Assigned task =
Write out, word for word, the part of the listing below that opens with the line containing "Click green pass" and closes with the line containing "Task: Click the zoom magnifier icon", keeping both of those lines and adding no others.

Input records =
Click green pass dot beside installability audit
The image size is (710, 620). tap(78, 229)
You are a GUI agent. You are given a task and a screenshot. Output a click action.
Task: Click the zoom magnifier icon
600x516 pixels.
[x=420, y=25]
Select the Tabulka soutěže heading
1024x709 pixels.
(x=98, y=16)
---
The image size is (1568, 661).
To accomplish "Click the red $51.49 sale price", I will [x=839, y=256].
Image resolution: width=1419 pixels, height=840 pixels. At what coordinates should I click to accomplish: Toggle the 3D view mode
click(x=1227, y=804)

Solution to this exercise =
Click green pass dot beside installability audit
The image size is (710, 620). tap(78, 229)
You are a GUI agent. You are given a task and a screenshot. Output a click action.
Task: Click the zoom magnifier icon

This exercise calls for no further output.